Footnotes to 2008
Five further thoughts on the year in film
By Josh Rosenblatt,
8:14AM, Tue. Dec. 30, 2008
A few final thoughts from the year in film 2008:
1. Why does Hollywood insist on hiring British actors for the lead roles in Philip Roth adaptations? A few years back Anthony Hopkins played an African-American posing as a white American Jew (with a Welsh accent) in The Human Stain; this year we had Ben Kingsley as American Jewish professor David Kapesh in Elegy. I don’t get it. Richard Benjamin is still acting, right? What about Judd Hirsch? Dustin Hoffman? Jeff Goldblum? Harvey Fierstein? Steve Guttenberg? Albert Brooks? Larry David? Richard Dreyfuss? Harvey Keitel? Rob Reiner? Mel Brooks? Ron Jeremy? Alan Greenspan? Elie Weisel? Mel Gibson?
I’m starting to understand how Puerto Ricans must have felt when they watched West Side Story for the first time.
2. I’m worried that people might read my top 10 list and think I’m a snob who hates America and loves Europe, when in reality I’m a snob who hates America and Europe in equal measure.
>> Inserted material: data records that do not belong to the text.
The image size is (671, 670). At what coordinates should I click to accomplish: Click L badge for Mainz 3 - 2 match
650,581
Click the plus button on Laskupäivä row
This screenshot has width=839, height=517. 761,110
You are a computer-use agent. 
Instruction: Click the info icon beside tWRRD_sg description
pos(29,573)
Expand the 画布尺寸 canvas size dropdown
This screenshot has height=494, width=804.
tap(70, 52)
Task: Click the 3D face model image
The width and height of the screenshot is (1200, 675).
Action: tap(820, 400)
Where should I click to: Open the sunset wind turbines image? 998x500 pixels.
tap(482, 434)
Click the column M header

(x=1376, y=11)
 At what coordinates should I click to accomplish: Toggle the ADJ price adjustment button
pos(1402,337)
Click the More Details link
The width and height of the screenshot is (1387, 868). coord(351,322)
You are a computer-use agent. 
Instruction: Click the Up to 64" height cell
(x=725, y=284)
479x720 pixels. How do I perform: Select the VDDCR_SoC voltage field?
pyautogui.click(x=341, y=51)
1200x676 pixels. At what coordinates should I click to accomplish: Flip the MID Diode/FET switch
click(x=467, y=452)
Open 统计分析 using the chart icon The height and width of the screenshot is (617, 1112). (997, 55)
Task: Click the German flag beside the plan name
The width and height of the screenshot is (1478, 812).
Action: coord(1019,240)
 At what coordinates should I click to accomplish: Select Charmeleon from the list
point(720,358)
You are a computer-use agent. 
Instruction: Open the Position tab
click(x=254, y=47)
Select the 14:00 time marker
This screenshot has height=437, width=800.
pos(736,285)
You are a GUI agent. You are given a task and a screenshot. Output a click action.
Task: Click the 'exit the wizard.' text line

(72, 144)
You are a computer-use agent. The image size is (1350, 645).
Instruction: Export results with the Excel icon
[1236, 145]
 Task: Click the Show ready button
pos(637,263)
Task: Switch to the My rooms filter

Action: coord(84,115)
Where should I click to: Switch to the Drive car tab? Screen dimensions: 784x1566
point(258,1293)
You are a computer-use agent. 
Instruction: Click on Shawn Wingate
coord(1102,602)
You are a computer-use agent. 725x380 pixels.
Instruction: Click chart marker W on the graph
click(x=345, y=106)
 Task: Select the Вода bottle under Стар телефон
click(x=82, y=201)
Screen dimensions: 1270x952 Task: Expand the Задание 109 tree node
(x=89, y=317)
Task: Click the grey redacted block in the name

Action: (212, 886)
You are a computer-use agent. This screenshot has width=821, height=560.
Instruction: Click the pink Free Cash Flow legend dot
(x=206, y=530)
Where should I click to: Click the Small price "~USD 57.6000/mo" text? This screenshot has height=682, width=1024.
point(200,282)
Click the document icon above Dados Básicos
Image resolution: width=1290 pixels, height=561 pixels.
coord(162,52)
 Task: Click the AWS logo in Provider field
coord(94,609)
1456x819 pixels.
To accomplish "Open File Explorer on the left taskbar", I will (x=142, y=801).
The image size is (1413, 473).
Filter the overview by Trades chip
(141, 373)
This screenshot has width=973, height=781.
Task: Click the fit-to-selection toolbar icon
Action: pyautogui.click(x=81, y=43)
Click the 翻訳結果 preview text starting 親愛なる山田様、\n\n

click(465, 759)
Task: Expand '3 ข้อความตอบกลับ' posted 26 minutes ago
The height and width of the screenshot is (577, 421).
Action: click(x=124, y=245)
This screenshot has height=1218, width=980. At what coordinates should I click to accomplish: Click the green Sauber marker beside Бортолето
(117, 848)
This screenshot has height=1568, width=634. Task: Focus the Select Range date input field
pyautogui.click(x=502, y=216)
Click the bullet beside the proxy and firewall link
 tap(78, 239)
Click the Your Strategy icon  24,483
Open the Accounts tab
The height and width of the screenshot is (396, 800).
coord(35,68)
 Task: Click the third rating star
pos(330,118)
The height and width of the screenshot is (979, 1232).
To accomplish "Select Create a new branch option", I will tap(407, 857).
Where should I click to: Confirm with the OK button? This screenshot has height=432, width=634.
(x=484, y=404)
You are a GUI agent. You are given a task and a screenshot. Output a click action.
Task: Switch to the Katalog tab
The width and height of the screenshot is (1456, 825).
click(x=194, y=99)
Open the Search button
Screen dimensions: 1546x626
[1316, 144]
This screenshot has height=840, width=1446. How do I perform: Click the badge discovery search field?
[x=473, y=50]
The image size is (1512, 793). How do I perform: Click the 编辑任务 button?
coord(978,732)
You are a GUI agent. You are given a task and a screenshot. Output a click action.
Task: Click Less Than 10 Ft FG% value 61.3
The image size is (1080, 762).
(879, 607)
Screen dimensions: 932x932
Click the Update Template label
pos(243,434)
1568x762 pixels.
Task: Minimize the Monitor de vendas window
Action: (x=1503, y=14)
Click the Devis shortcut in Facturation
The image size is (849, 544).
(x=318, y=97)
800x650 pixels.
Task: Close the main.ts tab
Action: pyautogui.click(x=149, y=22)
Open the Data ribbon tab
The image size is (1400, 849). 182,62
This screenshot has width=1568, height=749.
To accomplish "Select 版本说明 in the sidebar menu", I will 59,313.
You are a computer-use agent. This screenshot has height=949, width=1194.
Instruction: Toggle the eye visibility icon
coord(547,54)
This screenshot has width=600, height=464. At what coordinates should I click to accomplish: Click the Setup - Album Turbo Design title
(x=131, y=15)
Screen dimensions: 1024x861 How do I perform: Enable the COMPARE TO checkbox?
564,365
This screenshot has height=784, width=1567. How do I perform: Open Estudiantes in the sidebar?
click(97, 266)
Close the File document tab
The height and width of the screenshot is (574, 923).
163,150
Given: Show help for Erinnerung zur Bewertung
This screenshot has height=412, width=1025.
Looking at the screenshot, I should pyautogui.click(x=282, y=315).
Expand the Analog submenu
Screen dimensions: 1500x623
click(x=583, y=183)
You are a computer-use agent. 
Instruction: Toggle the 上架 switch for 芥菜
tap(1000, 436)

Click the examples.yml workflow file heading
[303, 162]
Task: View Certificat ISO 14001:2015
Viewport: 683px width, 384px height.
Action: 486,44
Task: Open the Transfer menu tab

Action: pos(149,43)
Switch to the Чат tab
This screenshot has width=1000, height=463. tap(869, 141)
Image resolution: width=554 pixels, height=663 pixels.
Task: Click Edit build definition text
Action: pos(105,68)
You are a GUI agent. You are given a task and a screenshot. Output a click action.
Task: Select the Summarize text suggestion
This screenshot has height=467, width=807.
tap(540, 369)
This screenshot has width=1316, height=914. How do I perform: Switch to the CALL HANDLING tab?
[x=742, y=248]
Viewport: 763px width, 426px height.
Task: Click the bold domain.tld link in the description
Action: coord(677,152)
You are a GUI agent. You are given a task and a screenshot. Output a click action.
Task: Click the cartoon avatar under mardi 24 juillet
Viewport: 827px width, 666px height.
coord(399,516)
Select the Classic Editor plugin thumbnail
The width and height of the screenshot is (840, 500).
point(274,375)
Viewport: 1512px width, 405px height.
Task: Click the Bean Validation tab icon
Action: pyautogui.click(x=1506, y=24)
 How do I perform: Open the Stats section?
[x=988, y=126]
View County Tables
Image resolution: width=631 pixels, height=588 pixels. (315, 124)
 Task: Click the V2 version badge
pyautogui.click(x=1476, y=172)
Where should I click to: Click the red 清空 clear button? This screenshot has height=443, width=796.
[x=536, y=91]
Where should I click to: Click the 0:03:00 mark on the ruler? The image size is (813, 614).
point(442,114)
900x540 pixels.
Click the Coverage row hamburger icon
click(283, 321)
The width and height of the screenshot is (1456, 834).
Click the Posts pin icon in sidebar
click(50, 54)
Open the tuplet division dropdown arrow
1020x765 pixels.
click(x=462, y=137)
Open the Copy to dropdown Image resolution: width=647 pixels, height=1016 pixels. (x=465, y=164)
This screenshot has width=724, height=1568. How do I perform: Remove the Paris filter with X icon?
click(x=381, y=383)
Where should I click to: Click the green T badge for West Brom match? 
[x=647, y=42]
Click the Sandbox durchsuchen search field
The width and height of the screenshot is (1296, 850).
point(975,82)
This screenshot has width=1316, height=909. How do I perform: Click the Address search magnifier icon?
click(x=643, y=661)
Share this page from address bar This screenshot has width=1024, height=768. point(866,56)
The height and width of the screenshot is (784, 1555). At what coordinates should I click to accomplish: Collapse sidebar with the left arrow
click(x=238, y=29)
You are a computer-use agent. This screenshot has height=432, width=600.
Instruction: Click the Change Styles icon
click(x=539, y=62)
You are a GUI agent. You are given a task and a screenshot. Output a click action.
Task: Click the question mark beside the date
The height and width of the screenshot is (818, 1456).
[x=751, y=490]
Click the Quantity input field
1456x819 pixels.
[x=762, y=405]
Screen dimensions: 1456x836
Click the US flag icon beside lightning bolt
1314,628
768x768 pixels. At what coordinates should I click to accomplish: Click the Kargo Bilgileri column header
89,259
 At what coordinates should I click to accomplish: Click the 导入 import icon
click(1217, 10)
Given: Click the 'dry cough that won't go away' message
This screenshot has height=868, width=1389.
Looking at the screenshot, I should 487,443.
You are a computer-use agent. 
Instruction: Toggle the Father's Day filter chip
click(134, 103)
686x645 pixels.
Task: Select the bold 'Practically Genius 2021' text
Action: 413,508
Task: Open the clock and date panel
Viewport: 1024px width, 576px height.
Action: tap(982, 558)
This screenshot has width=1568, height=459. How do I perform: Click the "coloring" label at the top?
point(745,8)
3. Interesting fact: America does racism a lot better than it does movies about racism. Aside from To Kill a Mockingbird, Do the Right Thing, and Remember the Titans, American movies about racism are generally no better than after-school specials. I don’t know why that is exactly. But what I do know is that Gran Torino is the funniest unintentional comedy since Crash. Maybe the funniest movie made this year. Which isn’t saying much, but still …
4. Now that I think about it, my list does look pretty snobby. I hereby change my No. 3 movie to Yes Man and my No. 7 movie to Yes Man.
5. I have a Top 10 list confession to make: After No. 5 (I’ve Loved You So Long), I was just picking names at random to fill the quota. This wasn’t a particularly good year for movies, and I had trouble coming up with 10 that were worth the 25 words I was given to write about them. Compare this year’s best to 2007’s; only A Christmas Tale can compete. The Lives of Others? Eastern Promises? The Diving Bell and the Butterfly? Those were movies. Great movies. Strong movies. Movies we’ll remember years from now. Movies we’ll tell our kids about one day. Provided we have kids. Which we may not. We’re not really sure. Maybe if the right person comes along and we get our financial situation squared away. We’ll see. It’s not that we don’t like kids, it’s just that we’ve never seen ourselves as “kid people.” No, that’s a lie: it’s that we don’t like kids. They’re just so sticky and unformed. And loud. And they never say anything about politics or the global economy that we haven’t already thought about. I mean, just because you’re 6 years old that means you’re incapable of forming an opinion about the auto bailout or UN intervention in Zimbabwe like the rest of us? Come on. Those newspapers aren’t going to read themselves.